The building was designed by Albert Walker and Percy Eisen, prominent Los Angeles architects of the day who were also behind the Fine Arts Building and the James Oviatt Building in L.A., the El Cortez Apartment Hotel in San Diego, and others.
The Art Deco flourishes of the Jazz Age were on proud display in the Breakers’ casual dining area, which featured red lacquer tables; jade-green walls; and drapes of green, black, and gold. The 500-seat main dining room, “The Hall of the Galleons,” took a sense of excess even further with murals depicting the Sea of Spain in the 14th century. The hotel featured a Turkish bath and an express elevator that carried guests in their bathing suits and robes directly down to a beach entrance. High above it all, dining and dancing went on from 8:30 p.m. till midnight at a roof garden called the Promenade Deck.

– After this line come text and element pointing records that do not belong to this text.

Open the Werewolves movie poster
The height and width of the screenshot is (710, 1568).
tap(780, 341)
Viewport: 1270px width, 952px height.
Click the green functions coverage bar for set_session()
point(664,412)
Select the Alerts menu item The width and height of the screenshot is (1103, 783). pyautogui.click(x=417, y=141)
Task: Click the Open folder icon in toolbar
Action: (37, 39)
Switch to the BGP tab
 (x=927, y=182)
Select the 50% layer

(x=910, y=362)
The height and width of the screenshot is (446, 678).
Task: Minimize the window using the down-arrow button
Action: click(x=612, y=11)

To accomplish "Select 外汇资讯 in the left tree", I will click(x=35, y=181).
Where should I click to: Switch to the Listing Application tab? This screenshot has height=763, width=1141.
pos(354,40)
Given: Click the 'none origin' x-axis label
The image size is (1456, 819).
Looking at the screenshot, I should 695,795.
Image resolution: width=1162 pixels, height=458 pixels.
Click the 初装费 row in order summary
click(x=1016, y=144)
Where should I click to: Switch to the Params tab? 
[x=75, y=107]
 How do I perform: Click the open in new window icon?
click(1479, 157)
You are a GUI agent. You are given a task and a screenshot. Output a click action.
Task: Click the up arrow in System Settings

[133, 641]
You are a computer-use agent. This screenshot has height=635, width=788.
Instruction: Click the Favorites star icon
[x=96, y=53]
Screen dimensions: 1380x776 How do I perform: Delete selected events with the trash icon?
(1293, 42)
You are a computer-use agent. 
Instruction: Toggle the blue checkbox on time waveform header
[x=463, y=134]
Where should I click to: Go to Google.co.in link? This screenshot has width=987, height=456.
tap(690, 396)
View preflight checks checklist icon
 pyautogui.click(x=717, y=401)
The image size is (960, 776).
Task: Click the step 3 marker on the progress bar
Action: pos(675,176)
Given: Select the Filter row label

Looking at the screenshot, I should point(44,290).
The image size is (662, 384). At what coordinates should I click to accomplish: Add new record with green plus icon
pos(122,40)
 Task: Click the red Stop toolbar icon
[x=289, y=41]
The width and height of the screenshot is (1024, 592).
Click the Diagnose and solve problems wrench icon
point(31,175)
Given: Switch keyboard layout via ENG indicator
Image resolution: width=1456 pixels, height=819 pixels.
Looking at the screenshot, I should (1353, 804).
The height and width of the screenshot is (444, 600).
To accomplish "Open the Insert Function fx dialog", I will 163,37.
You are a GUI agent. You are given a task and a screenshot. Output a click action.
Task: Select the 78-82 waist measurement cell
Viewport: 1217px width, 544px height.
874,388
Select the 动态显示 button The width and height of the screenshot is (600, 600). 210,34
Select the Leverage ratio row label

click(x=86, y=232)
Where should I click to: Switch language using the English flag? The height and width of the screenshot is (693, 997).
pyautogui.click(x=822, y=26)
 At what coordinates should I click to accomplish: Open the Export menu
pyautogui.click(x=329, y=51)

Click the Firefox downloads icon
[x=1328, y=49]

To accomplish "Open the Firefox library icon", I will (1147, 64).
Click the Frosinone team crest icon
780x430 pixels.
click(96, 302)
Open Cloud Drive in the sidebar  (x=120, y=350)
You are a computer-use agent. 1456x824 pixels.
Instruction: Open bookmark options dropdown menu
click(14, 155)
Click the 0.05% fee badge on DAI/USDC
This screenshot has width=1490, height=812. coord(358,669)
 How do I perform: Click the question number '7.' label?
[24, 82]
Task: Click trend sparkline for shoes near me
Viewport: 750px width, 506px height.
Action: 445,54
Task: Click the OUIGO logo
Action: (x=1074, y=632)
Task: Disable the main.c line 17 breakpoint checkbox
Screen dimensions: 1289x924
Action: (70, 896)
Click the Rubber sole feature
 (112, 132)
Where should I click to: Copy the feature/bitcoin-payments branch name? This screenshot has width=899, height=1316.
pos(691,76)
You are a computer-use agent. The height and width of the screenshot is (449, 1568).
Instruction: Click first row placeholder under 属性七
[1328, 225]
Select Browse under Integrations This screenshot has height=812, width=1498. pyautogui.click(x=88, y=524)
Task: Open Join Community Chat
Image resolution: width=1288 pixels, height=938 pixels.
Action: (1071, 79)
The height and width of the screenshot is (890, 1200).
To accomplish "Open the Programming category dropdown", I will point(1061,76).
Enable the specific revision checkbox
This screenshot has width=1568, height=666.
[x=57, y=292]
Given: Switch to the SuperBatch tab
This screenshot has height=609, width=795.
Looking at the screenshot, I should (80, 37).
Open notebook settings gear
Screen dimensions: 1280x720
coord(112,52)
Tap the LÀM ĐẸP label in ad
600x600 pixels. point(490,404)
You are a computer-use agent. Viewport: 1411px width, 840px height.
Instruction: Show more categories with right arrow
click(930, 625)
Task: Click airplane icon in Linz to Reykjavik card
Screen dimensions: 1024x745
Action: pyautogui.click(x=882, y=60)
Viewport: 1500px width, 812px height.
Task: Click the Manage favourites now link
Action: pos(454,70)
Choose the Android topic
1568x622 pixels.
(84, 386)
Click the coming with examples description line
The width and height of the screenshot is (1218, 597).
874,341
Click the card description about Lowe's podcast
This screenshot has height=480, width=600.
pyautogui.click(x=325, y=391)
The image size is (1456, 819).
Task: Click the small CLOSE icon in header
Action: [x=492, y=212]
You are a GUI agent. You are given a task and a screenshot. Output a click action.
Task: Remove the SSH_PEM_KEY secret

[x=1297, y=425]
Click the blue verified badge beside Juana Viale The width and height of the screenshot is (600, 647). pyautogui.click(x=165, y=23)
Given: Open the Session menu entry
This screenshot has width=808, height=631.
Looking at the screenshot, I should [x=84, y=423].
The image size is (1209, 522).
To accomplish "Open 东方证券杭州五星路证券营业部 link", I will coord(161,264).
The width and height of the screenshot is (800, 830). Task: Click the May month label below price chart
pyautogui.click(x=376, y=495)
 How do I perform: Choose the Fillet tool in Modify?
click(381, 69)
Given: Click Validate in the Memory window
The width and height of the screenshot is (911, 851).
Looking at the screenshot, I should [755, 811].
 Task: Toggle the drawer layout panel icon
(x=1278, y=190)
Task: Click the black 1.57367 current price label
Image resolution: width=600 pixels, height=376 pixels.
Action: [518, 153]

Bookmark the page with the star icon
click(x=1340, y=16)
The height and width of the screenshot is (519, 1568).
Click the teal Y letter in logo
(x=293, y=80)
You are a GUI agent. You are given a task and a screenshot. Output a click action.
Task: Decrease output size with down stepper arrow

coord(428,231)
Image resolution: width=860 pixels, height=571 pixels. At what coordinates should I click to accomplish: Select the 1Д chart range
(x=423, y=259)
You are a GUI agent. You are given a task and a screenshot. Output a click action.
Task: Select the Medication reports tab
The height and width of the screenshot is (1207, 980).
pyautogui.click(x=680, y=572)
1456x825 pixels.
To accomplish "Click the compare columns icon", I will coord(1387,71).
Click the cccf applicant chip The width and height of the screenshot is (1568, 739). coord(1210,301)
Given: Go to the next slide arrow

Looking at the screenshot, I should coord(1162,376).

The building was also adorned with a big, illuminated “B” gleaming through the night. In 1928, just a year after he became the first person to fly solo nonstop across the Atlantic and was, for a time, possibly the most famous man in the world, Charles Lindbergh was flying blind after midnight through heavy fog when he is believed to have spotted the sign. It allowed him to make an emergency landing at a Long Beach airfield. He spent a short night at the Breakers before a huge crowd formed in the morning, waiting for him in the lobby. A banner headline in the Los Angeles Evening Express proclaimed, “‘Lindy’ Escapes L.A. Death Landing,” while the Breakers was quick to advertise itself as the hotel “Where Lindbergh Saw the Light.”